Ziphion, Muppim, Arodi: lost
in a list even the most devout skip over
like small towns on the road to L.A.
How tall were you, Shillim?
What was your favorite color, Ard?
Did you love your wife, Iob?
Not even her name survives.
Adam, Eve, Abel, Cain-
these are the stars crowds surge to see.
Each hour thousands of Josephs,
Jacobs, Benjamins are born.
How many Oholibamahs? How many
Mizzahs draw first breath today?
Gatam, Kenaz, Reuel? Sidemen
in the band. Waiters who bring
the Perignon and disappear.
Yet they loved dawn's garnet light
as much as Moses did. They drank
wine with as much delight.
I thought my life would line me up
with Samuel, Isaac, Joshua.
Instead I stand with Basemath, Hoglah,
Ammihud. Theirs are the names
I honor; theirs, the deaths I feel,
their children's tears loud as any
on the corpse of Abraham, their smiles
as missed, the earth as desolate
without them: Pebbles on a hill.
Crumbs carried off by ants.
Jeush. Dishan. Nahath. Shammah.
It's the birthday of British poet and critic D.J.
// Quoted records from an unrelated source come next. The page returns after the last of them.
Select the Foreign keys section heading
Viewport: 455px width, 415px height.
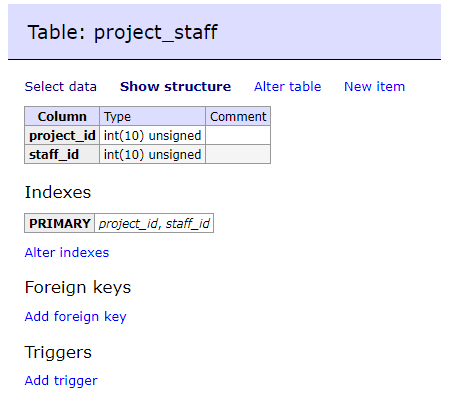pyautogui.click(x=78, y=287)
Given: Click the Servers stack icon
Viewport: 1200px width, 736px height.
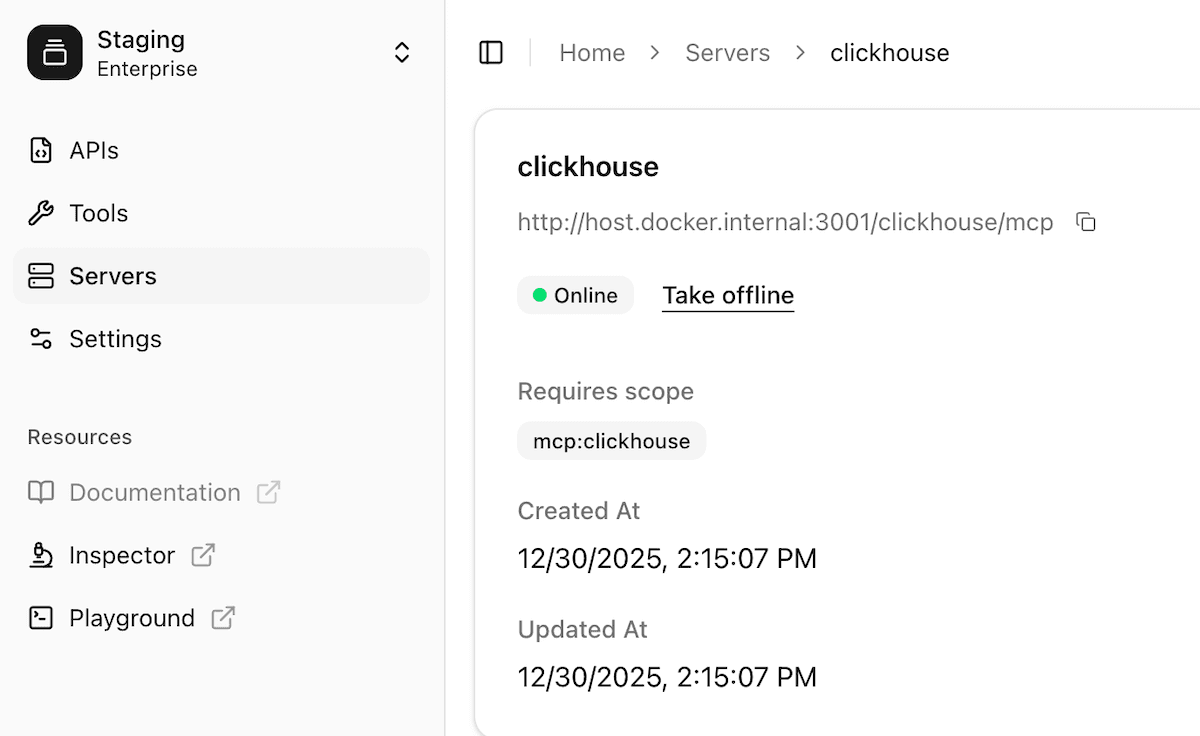Looking at the screenshot, I should (41, 276).
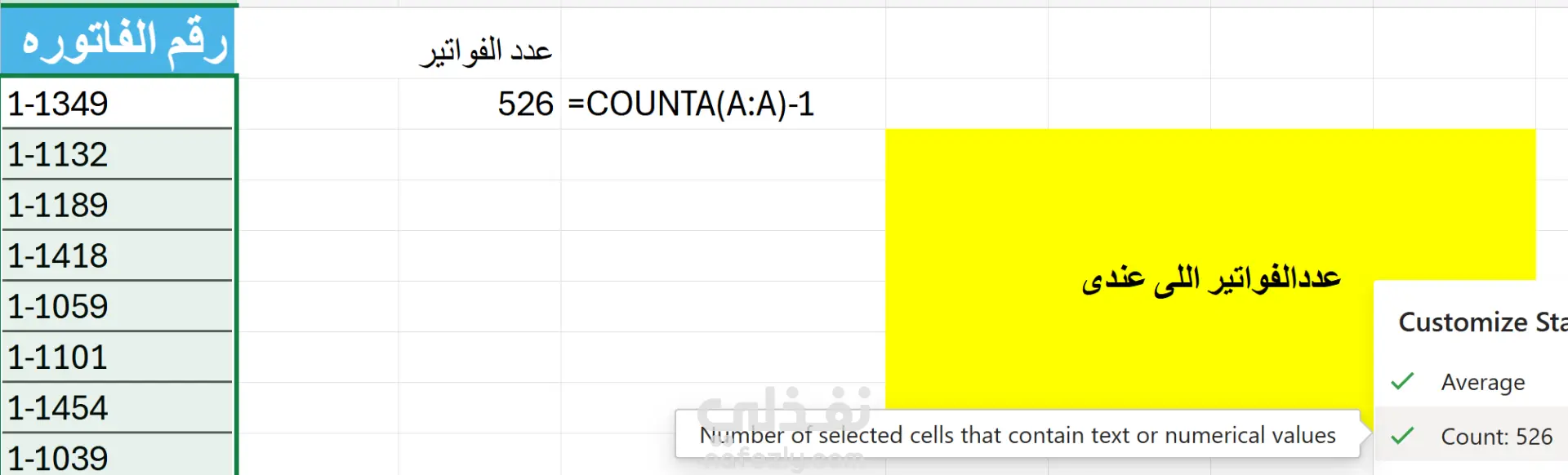Select the cell containing invoice 1-1101
Viewport: 1568px width, 475px height.
[119, 357]
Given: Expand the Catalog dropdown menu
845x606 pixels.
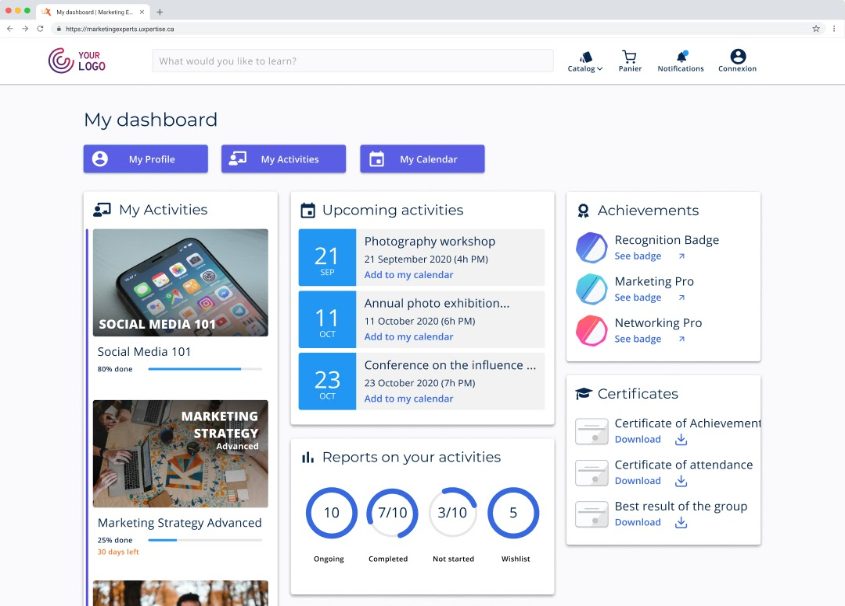Looking at the screenshot, I should tap(585, 62).
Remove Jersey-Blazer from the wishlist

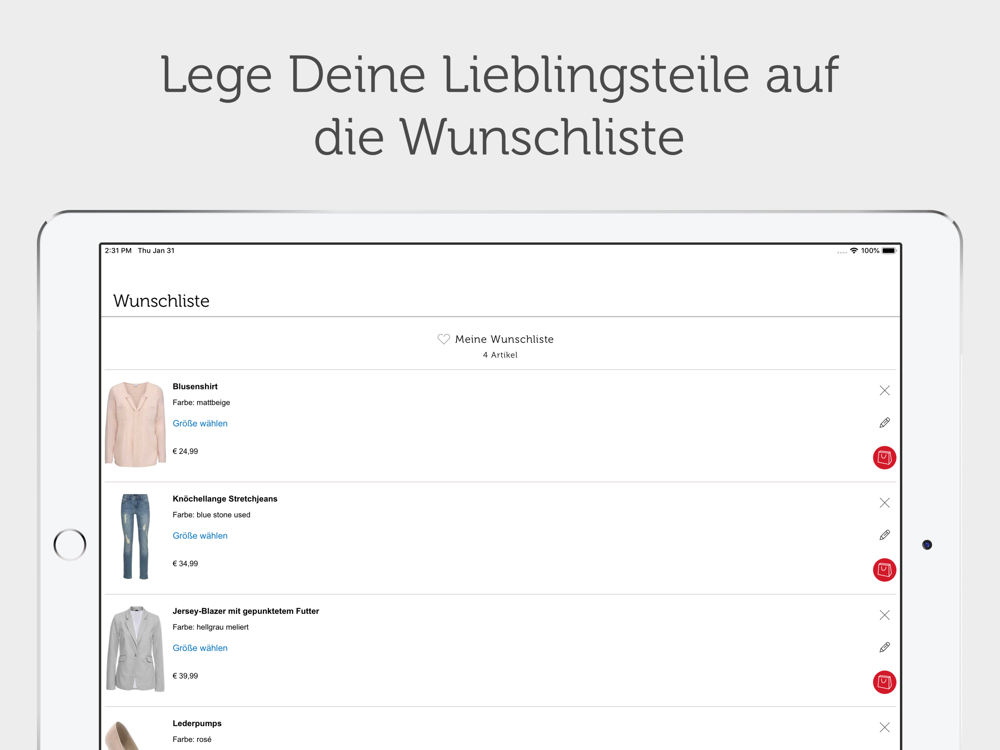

Enright, born in Leamington, Warwickshire, England (1920). He translated
Marcel Proust's Remembrance of Things Past, and edited a number of anthologies,
including the Oxford Book of Death. Enright wrote about Japan, "The
Japanese language is such that by the time you know it sufficiently well for
your knowledge to make any vital difference, it is probable that you will be
too enervated
to write about the Japanese people. You may not even notice
them anymore."
It's the birthday of the physicist and mathematician Joseph Bertrand, born in Paris, France (1822). Bertrand published important work on probability, theories of curves and surfaces, and thermodynamics, and he translated some of the work of the German mathematician Gauss into French. He was the first to conjecture that between every whole number greater than three and twice that number, there would be at least one prime number-but he couldn't come up with a proof.
It's the birthday of the writer Louise d'Epinay, born in Valenciennes, France (1726). She wrote several books about education, as well as an autobiographical novel, but she is remembered now for the brilliant gatherings she held in her Paris salon. The young Mozart performed there, and Rousseau, Voltaire, and Diderot were regular visitors.
It's the birthday of Italian poet Torquato
Tasso, born in Sorrento in 1544. He won patronage at the court of the
Cardinal d'Este in Ferrara, where he started work on an epic poem about the
First Crusade, which he called Jerusalem Delivered. But he grew more
and more concerned that he was morally unfit as a Catholic, and that his poem
would somehow offend the Church authorities. He spent a long time revising it
to please them. He began, slowly, to go mad. He imagined that people were plotting
against him, talked to people no one else could see, and attacked a servant
with a knife. His patrons committed him to an asylum. Finally, in 1581, two
of his friends published a version of Jerusalem Delivered. It won great
popular success. Pope Clement the
Eighth made arrangements to crown Tasso poet laureate, but Tasso died a few
days before the ceremony was to take place.